Towards elliptic deformation of $q,t$-matrix models

TL;DR

This paper proposes an elliptic deformation of specific loci in $q,t$-matrix models to develop elliptic matrix models that maintain superintegrability, aiming to extend the algebraic structure of these models.

Contribution

It introduces a novel elliptic deformation of the loci $p_k^{ riangle_n}$, crucial for constructing elliptic matrix models with superintegrability.

Findings

Proposes elliptic functions for $p_k^{ riangle_n}$-loci with correct asymptotics.
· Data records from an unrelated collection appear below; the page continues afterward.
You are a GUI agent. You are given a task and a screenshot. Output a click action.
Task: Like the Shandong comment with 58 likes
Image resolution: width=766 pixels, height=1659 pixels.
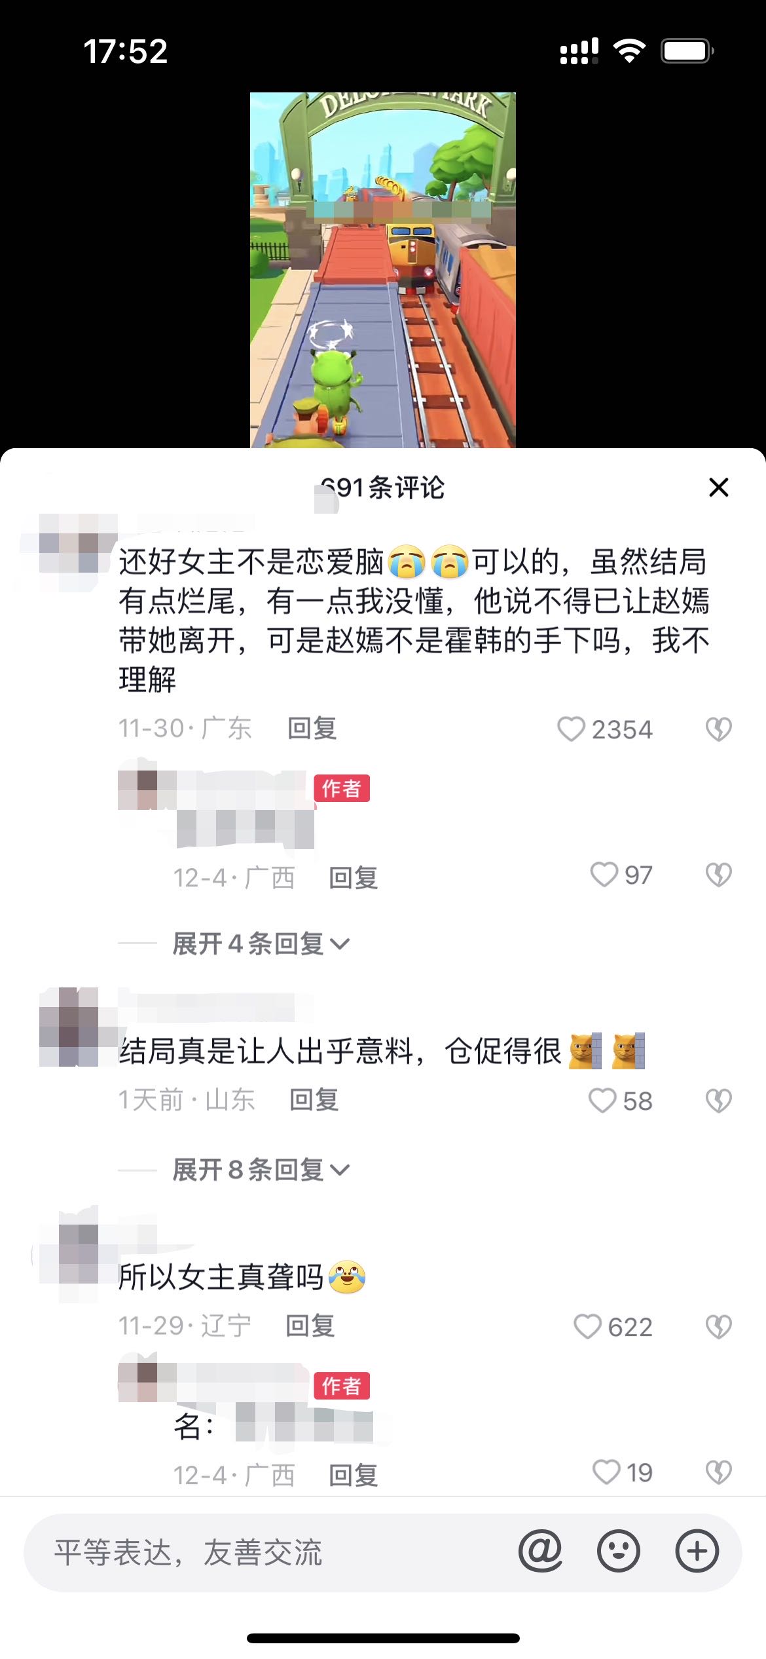pos(602,1101)
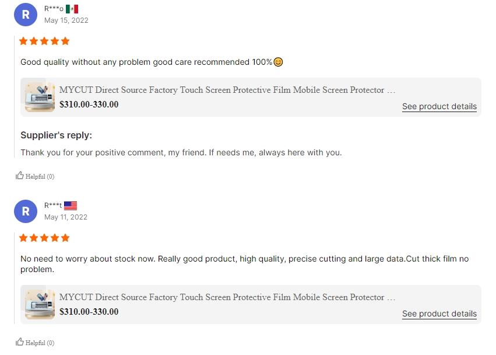Open See product details in R***o's review

click(x=439, y=106)
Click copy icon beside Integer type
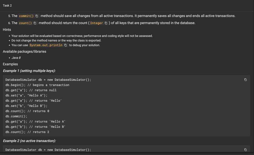 tap(106, 23)
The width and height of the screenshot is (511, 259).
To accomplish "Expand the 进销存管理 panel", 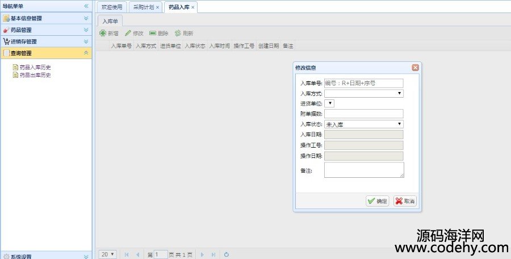I will pyautogui.click(x=86, y=41).
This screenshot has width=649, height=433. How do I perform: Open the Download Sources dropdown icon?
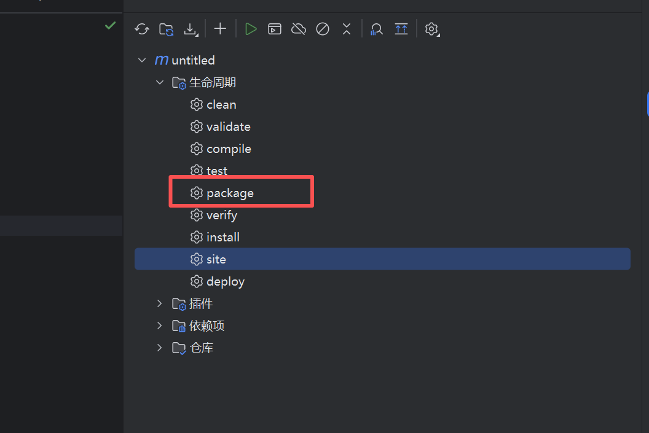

Lays groundwork for replacing Schur and Macdonald functions with elliptic GNS.

Suggests studying behavior at deformed topological and $ riangle$ loci.

Abstract

As a necessary step in constructing elliptic matrix models, which preserve the superintegrability property $<char>\sim {\rm char}$, we suggest an elliptic deformation of the peculiar loci $p_k^{\Delta_n}$, which play an important role in precise formulation of this property. The suggestion is to define the $p_k^{\Delta_n}$-loci as elliptic functions with the right asymptotics at $\tau\to i\infty$. If this hypothesis is correct, one can move to substituting the Schur and Macdonald functions in the role of characters by the elliptic GNS and study their behavior at the deformed topological and $\Delta$ loci.